_Your tasks_.
**1.** According to the trial excerpt, how many patients had a COVID-19 infection, and how were they divided between the two groups?
**2.** Retype the portion of the trial excerpt from "During the trial, 2" to "of study medication.".

During the trial, 2 malignancies (0 abatacept, 2 placebo) and 46 infections (25 abatacept, 21 placebo) were reported, which included 2 cases of herpes zoster (1 abatacept, 1 placebo). COVID‐19 infection occurred in five patients (three abatacept, two placebo). Study sites were asked to report all episodes of a proven COVID‐19 infection as an SAE even when the patient was managed outside the hospital and did not meet any other SAE criteria. Although this likely increased the overall number of SAEs, there was no difference seen between abatacept or placebo in terms of infections or SAEs. Administration of the blinded study drug abatacept or placebo was held upon a confirmed diagnosis of COVID‐19 and was restarted following clinical improvement; no patients experienced disease relapse or worsening immediately following this infection and the brief holding of study medication.

_Data for review_.
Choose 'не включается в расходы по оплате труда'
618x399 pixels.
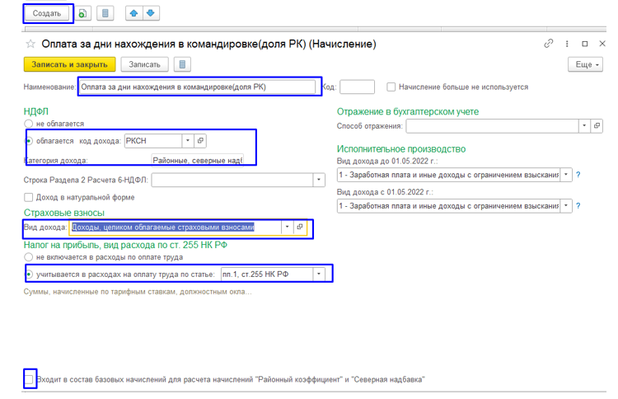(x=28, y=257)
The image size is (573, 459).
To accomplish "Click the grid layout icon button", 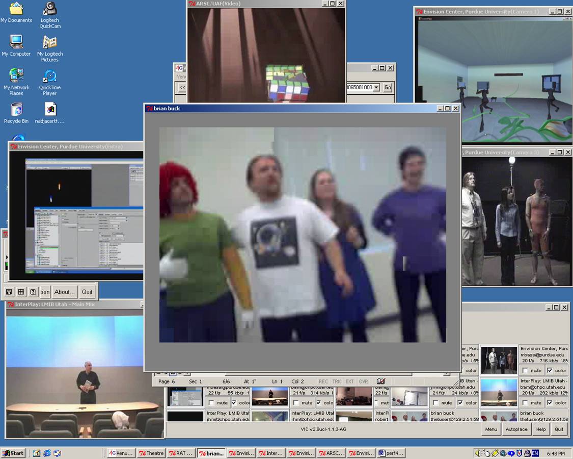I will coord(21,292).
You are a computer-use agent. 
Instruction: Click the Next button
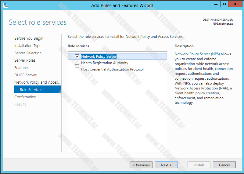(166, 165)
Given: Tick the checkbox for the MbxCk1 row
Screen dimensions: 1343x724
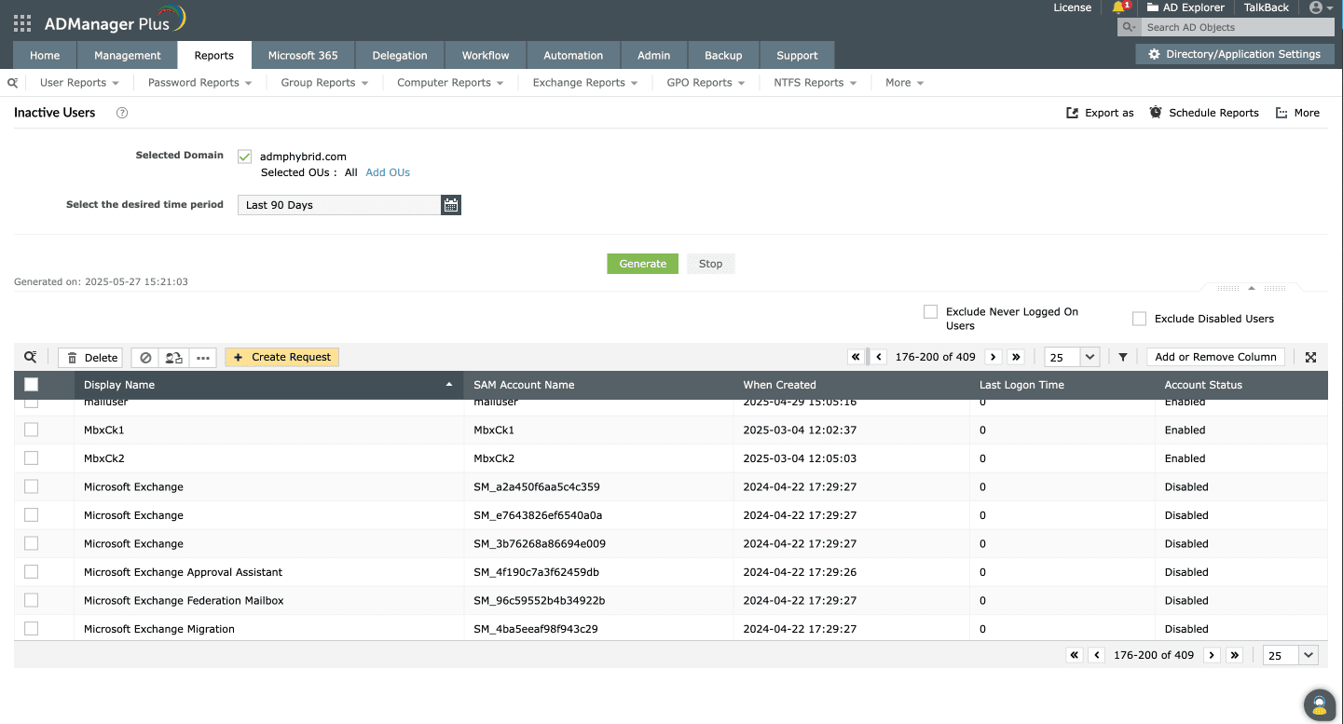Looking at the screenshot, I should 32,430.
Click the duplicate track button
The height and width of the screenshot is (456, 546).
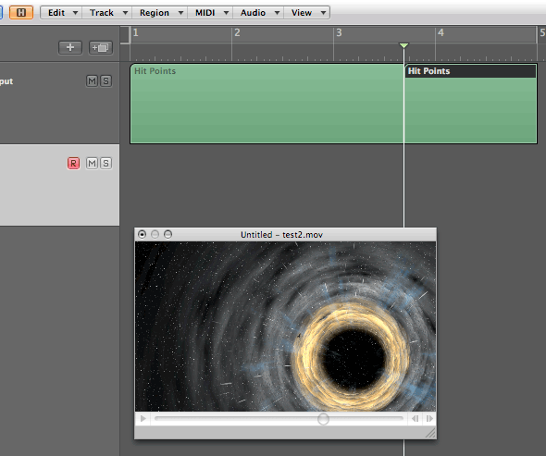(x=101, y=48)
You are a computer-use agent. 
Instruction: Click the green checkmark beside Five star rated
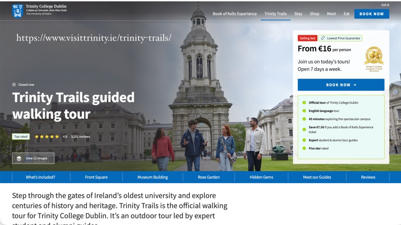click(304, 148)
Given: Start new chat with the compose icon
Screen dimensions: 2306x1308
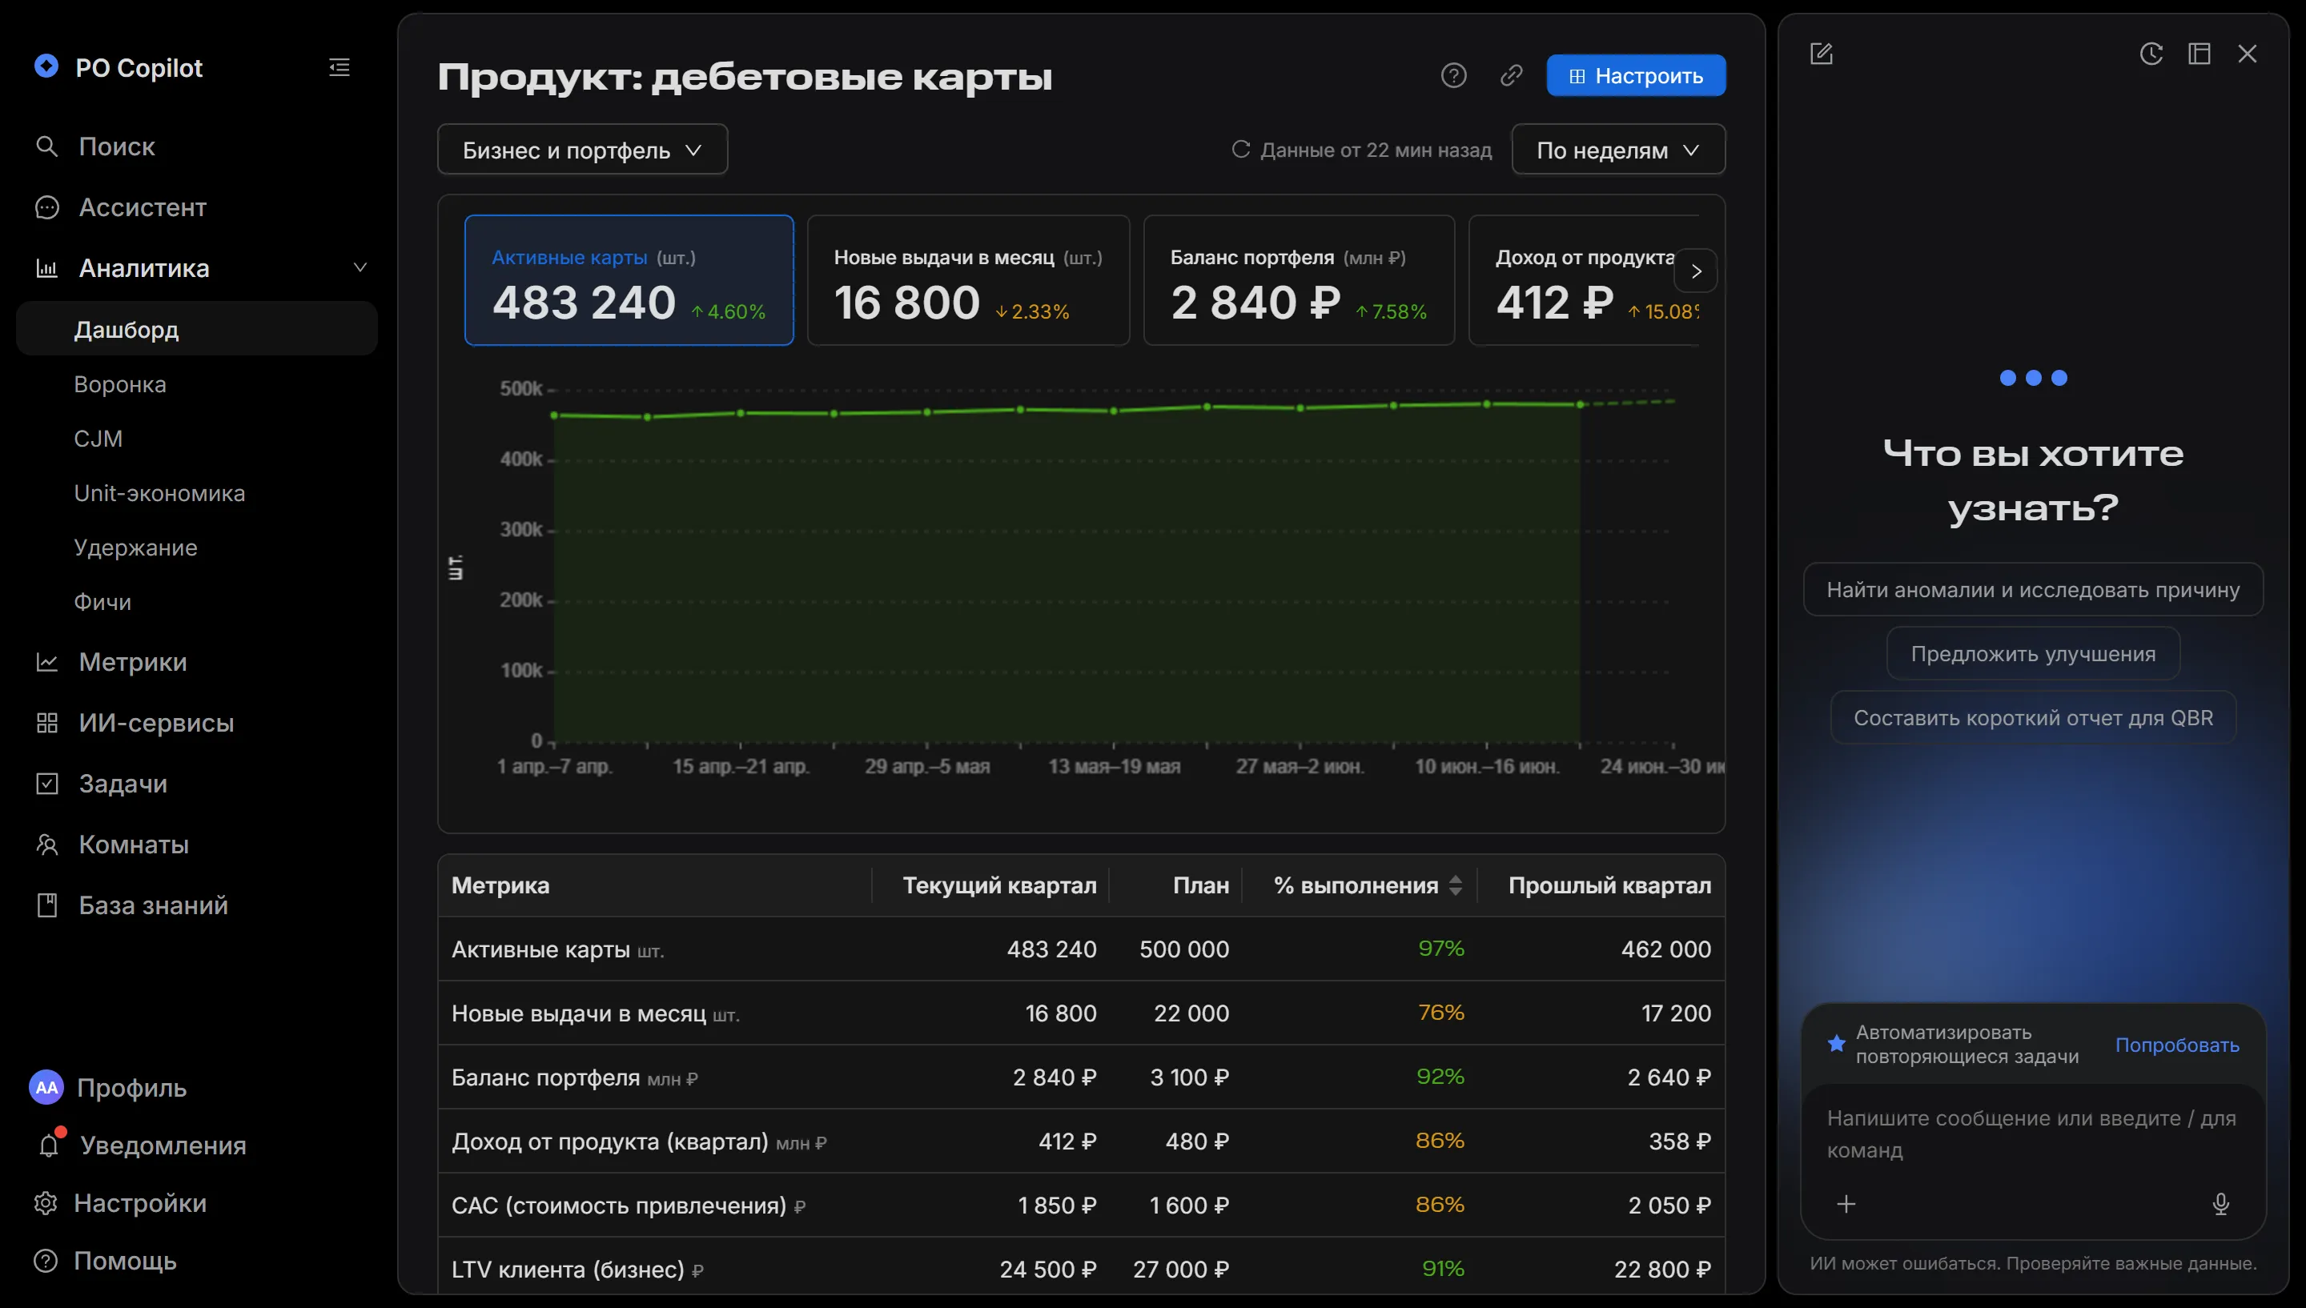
* * *
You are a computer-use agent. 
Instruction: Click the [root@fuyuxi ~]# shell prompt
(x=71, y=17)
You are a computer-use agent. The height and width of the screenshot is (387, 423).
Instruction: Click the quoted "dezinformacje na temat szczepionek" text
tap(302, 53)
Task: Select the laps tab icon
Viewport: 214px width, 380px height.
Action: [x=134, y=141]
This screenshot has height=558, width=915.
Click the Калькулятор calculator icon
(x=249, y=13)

_Answers to the exercise_.
**1.** Five patients: three in the abatacept group and two in the placebo group.

**2.**
During the trial, 2 malignancies (0 abatacept, 2 placebo) and 46 infections (25 abatacept, 21 placebo) were reported, which included 2 cases of herpes zoster (1 abatacept, 1 placebo). COVID‐19 infection occurred in five patients (three abatacept, two placebo). Study sites were asked to report all episodes of a proven COVID‐19 infection as an SAE even when the patient was managed outside the hospital and did not meet any other SAE criteria. Although this likely increased the overall number of SAEs, there was no difference seen between abatacept or placebo in terms of infections or SAEs. Administration of the blinded study drug abatacept or placebo was held upon a confirmed diagnosis of COVID‐19 and was restarted following clinical improvement; no patients experienced disease relapse or worsening immediately following this infection and the brief holding of study medication.